‘Não aconteceu nada que eu precise falar’, diz Barroso após sanções dos EUA a autoridades
Departamento de Estado dos Estados Unidos anunciou a restrição de vistos a ‘cúmplices na censura a americanos’
O presidente do STF (Supremo Tribunal Federal), Luís Roberto Barroso, afirmou nesta quarta-feira (28), que “não aconteceu nada que precise falar” sobre a decisão dos Estados Unidos de restringir a concessão de vistos a autoridades de outros países. A declaração ocorreu após o ministro ser questionado por jornalistas.
Nesta quarta, o Departamento de Estado dos Estados Unidos anunciou a restrição de vistos a “cúmplices na censura a americanos”. O secretário de Estado, Marco Rubio, afirmou que a nova política do país “se aplicará a autoridades e indivíduos estrangeiros”.
Em publicação no X, Rubio justificou a medida afirmando que “por muito tempo, americanos foram multados, assediados e até processados por autoridades estrangeiras por exercerem seu direito à liberdade de expressão”.

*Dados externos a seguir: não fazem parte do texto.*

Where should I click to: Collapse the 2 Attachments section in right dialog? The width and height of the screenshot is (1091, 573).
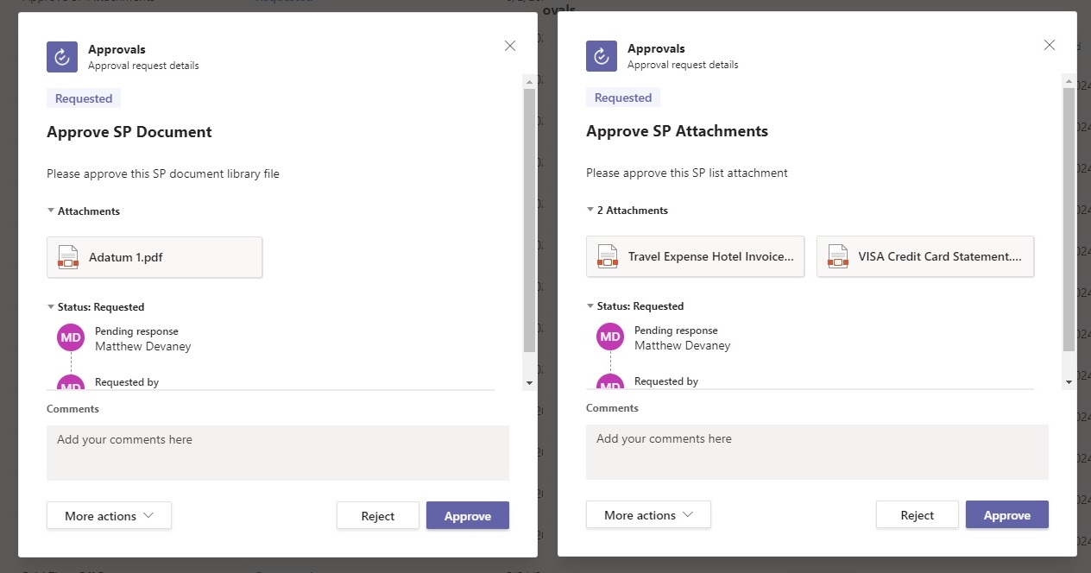[590, 210]
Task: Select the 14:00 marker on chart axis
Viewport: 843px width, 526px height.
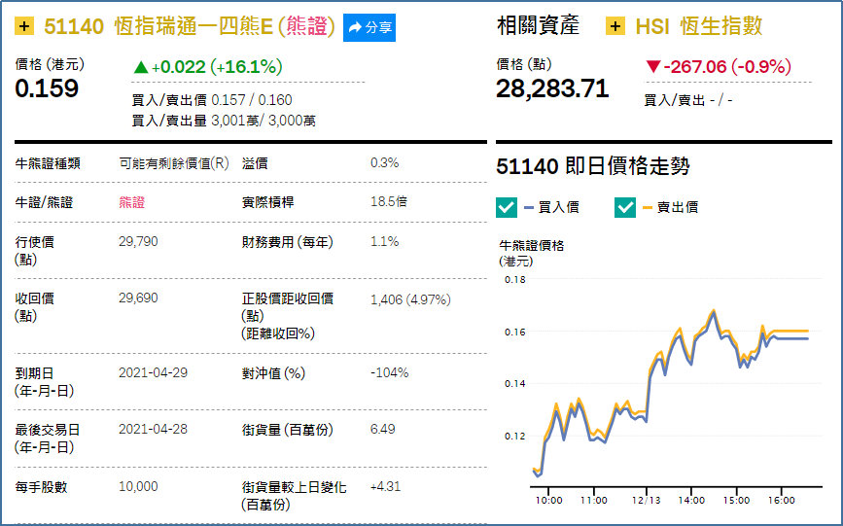Action: coord(691,500)
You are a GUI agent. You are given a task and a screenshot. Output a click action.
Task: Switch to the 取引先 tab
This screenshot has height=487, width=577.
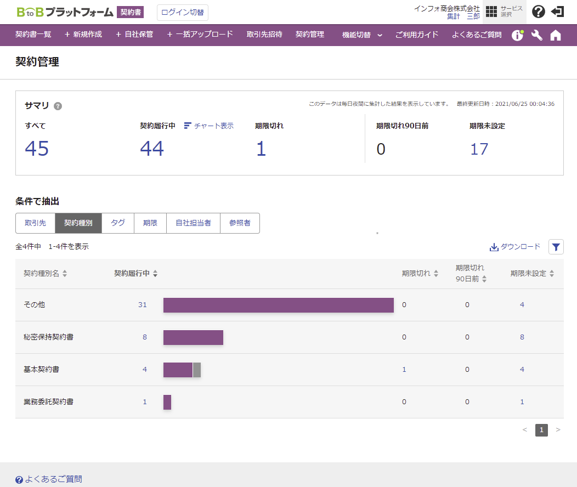35,223
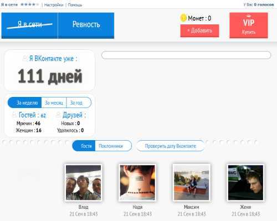Select the За неделю period toggle
This screenshot has width=277, height=221.
pos(25,102)
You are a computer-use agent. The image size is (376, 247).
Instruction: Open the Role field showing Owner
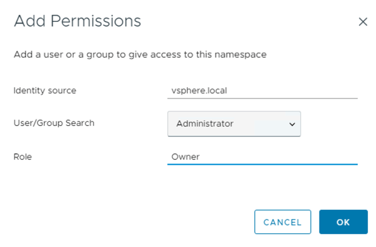click(x=262, y=157)
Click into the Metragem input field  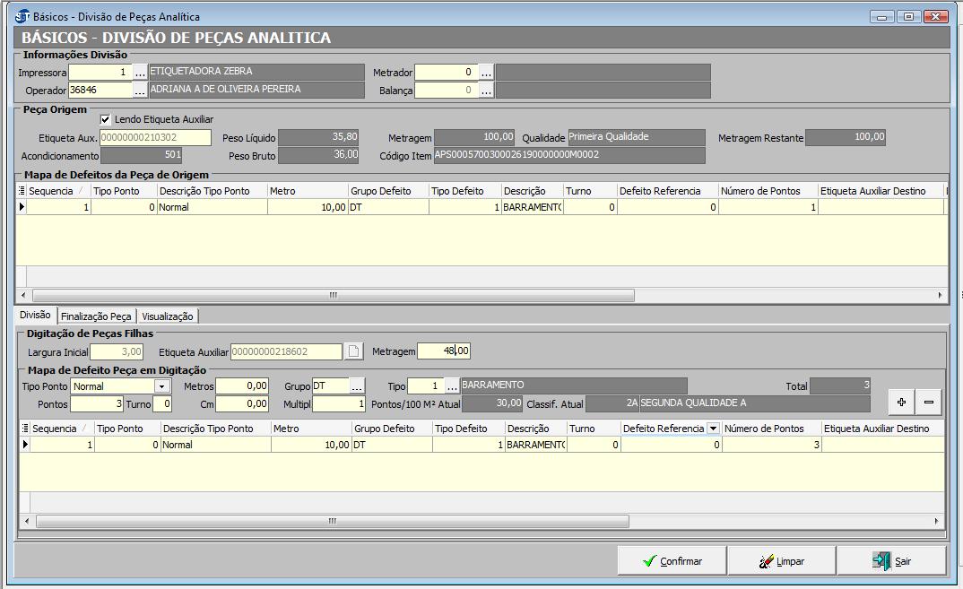click(x=443, y=351)
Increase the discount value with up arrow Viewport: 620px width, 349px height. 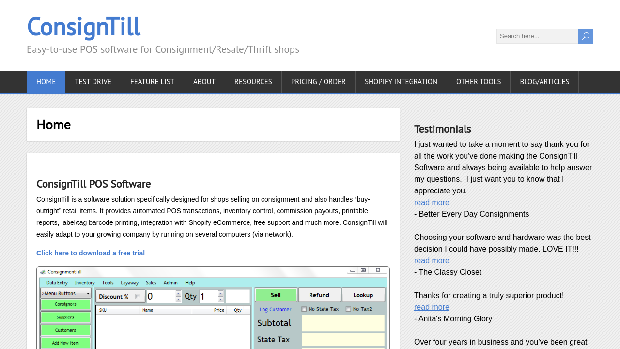click(178, 293)
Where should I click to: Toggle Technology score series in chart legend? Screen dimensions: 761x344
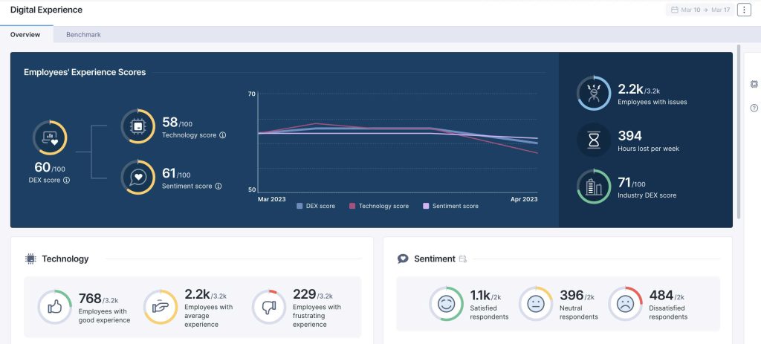(378, 206)
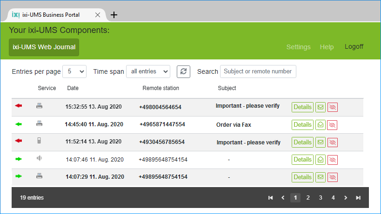The width and height of the screenshot is (381, 214).
Task: Open a new browser tab
Action: coord(114,15)
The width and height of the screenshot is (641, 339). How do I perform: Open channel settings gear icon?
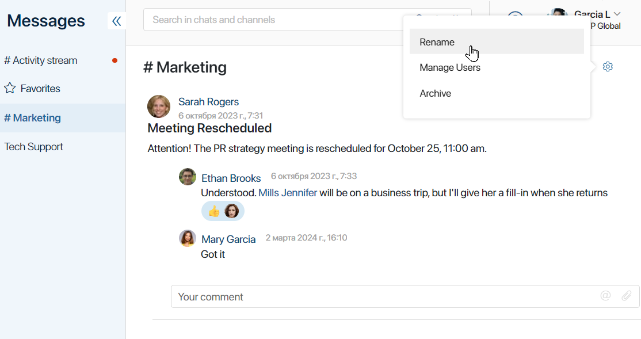tap(608, 67)
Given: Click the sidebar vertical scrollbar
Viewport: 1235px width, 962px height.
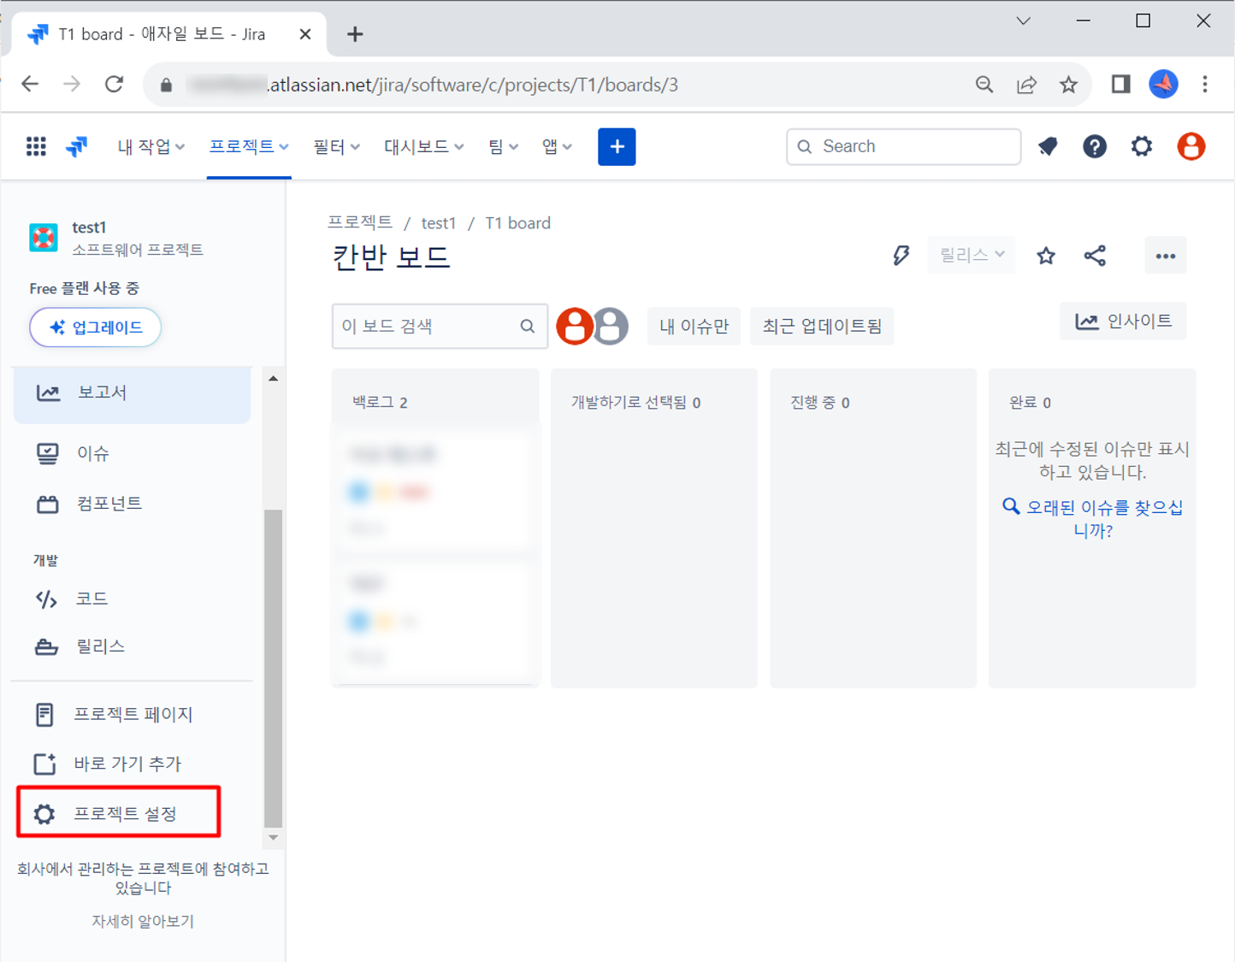Looking at the screenshot, I should click(273, 667).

Questão soberana de cada país, diz chanceler
O ministro das Relações Exteriores, Mauro Vieira, avaliou que a decisão dos Estados Unidos é uma “questão soberana”, que cabe ao próprio país.
“A questão de conceder visto é questão única e exclusivamente da alçada do país que emite o visto. E acho que até por isso temos um registro, uma exigência de vistos para muitos países. Porque se precisa ter um controle sobre as pessoas que entram. Mas isso é uma questão soberana de cada país, conceder ou negar. E não tem que dar explicação”, afirmou Vieira.
A avaliação foi dada a deputados, durante audiência na Comissão de Relações Exteriores da Câmara.
Ao divulgarem a medida, os Estados Unidos não citaram diretamente nenhum país, mas mencionaram a América Latina para justificar o ato.
Vieira, no entanto, disse que a entrada de autoridades nos EUA é garantida por acordos internacionais, o que poderá diminuir o impacto da decisão do governo norte-americano.
“Os vistos de participação em reuniões multilaterais, como as Nações Unidas e a OEA [Organização dos Estados Americanos], os acordos de sede obrigam o país a conceder [o visto]. Portanto, não acontecerá. Agora, a questão de conceder visto é única e exclusivamente da alçada do país que emite o visto”, reforçou o chanceler brasileiro.